A buyer will want the right to end, and stop paying for, the transition services as soon as they are no longer needed (or as soon as the service levels provided by the seller fall below what the buyer expects). A seller may want some certainty as to term especially where it is investing considerable resources into setting up people and process to provide the services. Finding the right balance is not easy, especially when neither party is in the service business. From the buyer’s perspective, it’s ideal to have an early exit option that doesn’t come with fees or strings that change the economics of the main deal.

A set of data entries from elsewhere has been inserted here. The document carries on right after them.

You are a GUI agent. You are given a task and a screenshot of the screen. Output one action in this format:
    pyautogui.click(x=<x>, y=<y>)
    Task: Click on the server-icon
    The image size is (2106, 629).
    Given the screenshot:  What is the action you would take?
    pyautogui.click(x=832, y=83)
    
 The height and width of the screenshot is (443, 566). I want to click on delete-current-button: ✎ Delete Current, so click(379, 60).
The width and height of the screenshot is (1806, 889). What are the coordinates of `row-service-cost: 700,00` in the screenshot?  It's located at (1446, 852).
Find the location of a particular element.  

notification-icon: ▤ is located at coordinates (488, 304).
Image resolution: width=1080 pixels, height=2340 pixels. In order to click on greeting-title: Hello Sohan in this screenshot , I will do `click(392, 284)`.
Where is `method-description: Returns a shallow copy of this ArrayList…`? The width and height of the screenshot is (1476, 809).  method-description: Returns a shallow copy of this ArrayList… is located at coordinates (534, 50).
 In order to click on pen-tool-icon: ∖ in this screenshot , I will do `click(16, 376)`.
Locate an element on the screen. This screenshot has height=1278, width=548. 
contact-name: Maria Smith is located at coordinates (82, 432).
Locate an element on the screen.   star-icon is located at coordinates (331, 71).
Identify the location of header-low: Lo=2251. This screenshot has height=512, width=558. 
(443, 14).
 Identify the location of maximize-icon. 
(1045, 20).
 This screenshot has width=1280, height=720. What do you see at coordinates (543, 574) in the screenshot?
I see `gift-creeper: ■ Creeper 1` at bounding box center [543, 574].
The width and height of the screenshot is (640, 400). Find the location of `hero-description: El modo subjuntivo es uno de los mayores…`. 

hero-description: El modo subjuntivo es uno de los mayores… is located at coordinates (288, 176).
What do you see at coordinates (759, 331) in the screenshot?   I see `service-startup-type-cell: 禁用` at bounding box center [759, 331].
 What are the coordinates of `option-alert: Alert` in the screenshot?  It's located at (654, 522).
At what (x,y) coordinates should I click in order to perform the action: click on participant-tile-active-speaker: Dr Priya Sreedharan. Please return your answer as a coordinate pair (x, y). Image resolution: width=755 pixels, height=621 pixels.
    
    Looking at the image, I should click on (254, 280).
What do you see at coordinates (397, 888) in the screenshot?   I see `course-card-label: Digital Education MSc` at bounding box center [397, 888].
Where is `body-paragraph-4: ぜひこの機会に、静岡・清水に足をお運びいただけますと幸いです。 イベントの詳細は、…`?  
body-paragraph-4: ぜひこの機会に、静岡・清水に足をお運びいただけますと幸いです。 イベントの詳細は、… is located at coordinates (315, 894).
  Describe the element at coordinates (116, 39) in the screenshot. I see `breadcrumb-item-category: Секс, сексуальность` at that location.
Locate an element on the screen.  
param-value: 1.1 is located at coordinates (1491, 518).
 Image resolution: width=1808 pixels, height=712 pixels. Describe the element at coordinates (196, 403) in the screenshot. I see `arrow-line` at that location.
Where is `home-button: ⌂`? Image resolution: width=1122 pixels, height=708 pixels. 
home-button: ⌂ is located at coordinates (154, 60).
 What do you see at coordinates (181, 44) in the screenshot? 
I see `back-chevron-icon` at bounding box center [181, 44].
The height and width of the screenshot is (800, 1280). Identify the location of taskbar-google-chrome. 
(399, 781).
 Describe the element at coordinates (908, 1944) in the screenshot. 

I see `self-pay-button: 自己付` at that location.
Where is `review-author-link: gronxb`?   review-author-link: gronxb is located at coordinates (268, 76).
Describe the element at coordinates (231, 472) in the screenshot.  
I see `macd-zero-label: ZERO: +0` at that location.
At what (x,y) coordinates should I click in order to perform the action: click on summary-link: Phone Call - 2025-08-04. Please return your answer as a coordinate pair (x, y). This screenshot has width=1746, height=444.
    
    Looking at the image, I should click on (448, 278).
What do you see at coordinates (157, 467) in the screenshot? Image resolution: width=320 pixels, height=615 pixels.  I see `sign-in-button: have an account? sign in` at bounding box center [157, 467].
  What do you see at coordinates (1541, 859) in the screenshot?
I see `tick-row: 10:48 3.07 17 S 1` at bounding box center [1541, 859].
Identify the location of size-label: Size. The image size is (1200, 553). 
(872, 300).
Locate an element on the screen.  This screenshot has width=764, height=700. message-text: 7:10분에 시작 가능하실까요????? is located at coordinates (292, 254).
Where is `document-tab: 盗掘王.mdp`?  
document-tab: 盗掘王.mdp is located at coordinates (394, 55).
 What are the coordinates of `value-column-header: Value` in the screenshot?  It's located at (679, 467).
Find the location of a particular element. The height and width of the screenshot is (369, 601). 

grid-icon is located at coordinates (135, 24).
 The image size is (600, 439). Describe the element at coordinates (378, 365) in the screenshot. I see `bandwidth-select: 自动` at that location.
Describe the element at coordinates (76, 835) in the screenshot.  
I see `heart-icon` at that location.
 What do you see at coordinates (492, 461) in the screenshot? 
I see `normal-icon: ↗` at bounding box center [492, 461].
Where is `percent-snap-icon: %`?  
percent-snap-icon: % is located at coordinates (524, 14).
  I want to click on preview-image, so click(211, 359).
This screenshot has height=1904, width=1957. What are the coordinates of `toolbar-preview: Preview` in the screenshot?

Not so long ago, TSAs commonly had terms measured in months, with six months being long by TSA standards. Today, as a result of the trend toward outsourcing and the expanded use of technology, TSAs can have terms measured in years – terms approaching 2.5 years are not uncommon. Regardless of the term of a TSA, it’s not unusual to see TSAs extended and renewed over and over again as more time is required to deal with, for example, issues of testing, third party contract negotiations, and technology assets/license inventory corrections. So, it’s critical that a buyer have the option to renew at agreed to prices. As well, additional tools can be negotiated into the TSA to ensure the services, however long the period, are implemented in a logical, measurable, objective fashion using, for example, transition plans, acceptance protocols, phased in implementation, and milestones.
7. Human Resources
It’s important for a buyer to ensure that the seller makes sure the right technical and operations people are retained, available and assigned to the task. Not only do those on the inside with systems and operations knowledge need to be involved, they need to have the day-to-day capacity to work with the buyer and provide the services levels to which the seller commits in the TSA. As well, the buyer should consider to what extent its own employees need to be engaged at the seller’s facilities or with the seller’s systems and should consider the practicalities of such engagement.
8. Legal Team
In addition to ensuing that right people are in place to provide the services, it’s important to have the right advisors in place while the TSA is negotiated. In many cases, work on the TSA is best dealt with by in-house counsel in conjunction with technical and business teams given their closeness to the buyer’s existing business and the post-closing operational nature of the terms. In any case, deals can close quickly so it’s important that the TSA not get pushed off as a post-signing or post-closing item. Ideally, if transition services are important to success of the target business, transition terms should form part of the bidding or LOI process. However, working through transition issues and negotiating a TSA can be complicated and time consuming, can lead to additional diligence, and can require a lot of highly technical and specialized input. Because of this, a buyer should ensure that its deal team includes expertise in the areas of law directly applicable to TSAs – including IT, privacy, and commercial law – and ensure that these professionals communicate with the M&A specialists.